やっと会えた。あの時はただの〝トーマス〟だったが、それでも探し求めていた男だった。
記憶を失い、俺様のことも昔の話し方も調子も全部丸ごと忘れてやがった馬鹿に、最初は受け入れられず頭がおかしくなりそうだった。
自分が何を口走っているかもどうなっているかも気を失う瞬間までわからなかった。ライアーに会えたという事実と、俺様のことを忘れて全くの別人になっていた現実で、内側から灰になるようだった。
あれだけ待ち続けて探して、やっと見つけたのに俺様が探していた存在は消えていたことに。
目覚めて改めてアイツを目にしても、顔の似ている別人を突き付けられている感覚は今もそして一生忘れられない。ライアーが死んでる悪夢を見た時にも似ていた。

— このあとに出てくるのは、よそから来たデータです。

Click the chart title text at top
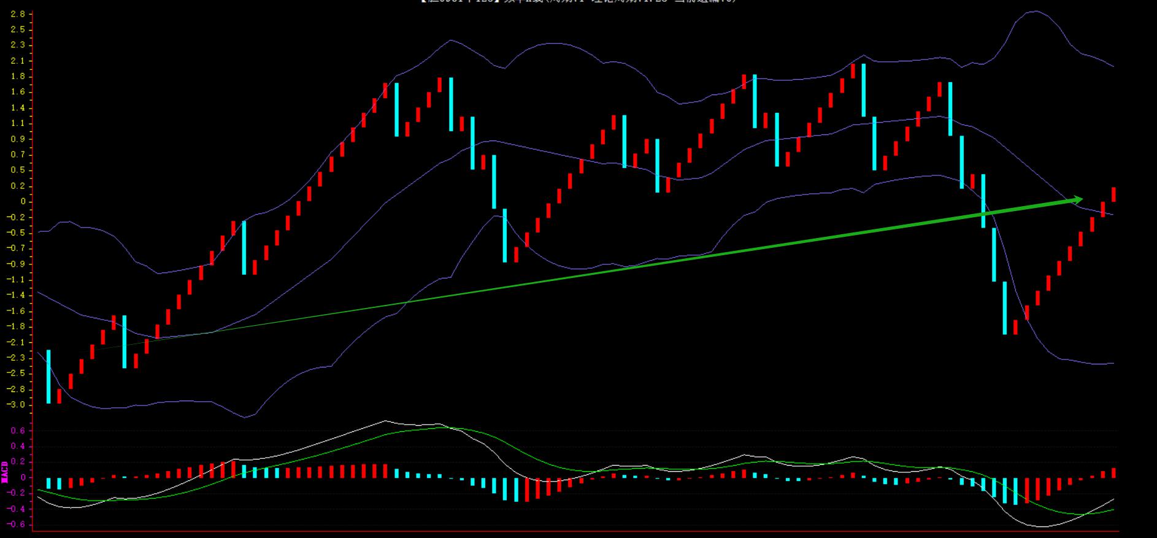The image size is (1157, 538). (x=578, y=2)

あのままただ生ぬるいトーマスに話を聞かれるだけだったら、もう二度と会おうとすら思えなかったかもしれない。
『…………仮面を、外して見せて貰えますか』
あの言葉を貰うまで。
ジャンヌの、余計な提言だとすぐ語られても希望は捨てられなかった。
目の前の男がライアーに顔の似た男なのか本人なのか、それを試す方法を最初から一つしか俺様は持っていない。

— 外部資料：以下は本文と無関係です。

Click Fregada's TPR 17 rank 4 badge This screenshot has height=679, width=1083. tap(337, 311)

誰もが臆するか金を見る目を向けたこの特殊能力とは違う。仮面に隠されたこの顔が引き出すのは嫌悪か、……古びた面影のどちらかだ。
ジャンヌを試した時とは違い仮面を外す指先は微弱に震え、あの一瞬だけで喉が酷く干上がった。あの女相手と違い、目の前にいるのがライアー本人以外だったらの恐怖心は段違いだった。
同一人物であることが現実なら余計に仮面を見せた時の反応がライアーじゃない、生ぬるい同情だったら死にたくなった。それぐらいあの時は直視するのが怖かった。あれ以上探し続けていた男がライアーじゃないと突き付けられるのが、刃を落とされるよりも遥かに。
あの時の、〝ライアー〟の面影に。……どれだけ救われたか言葉では言い表せない。報われた瞬間に六年分の涙が止まらなかった。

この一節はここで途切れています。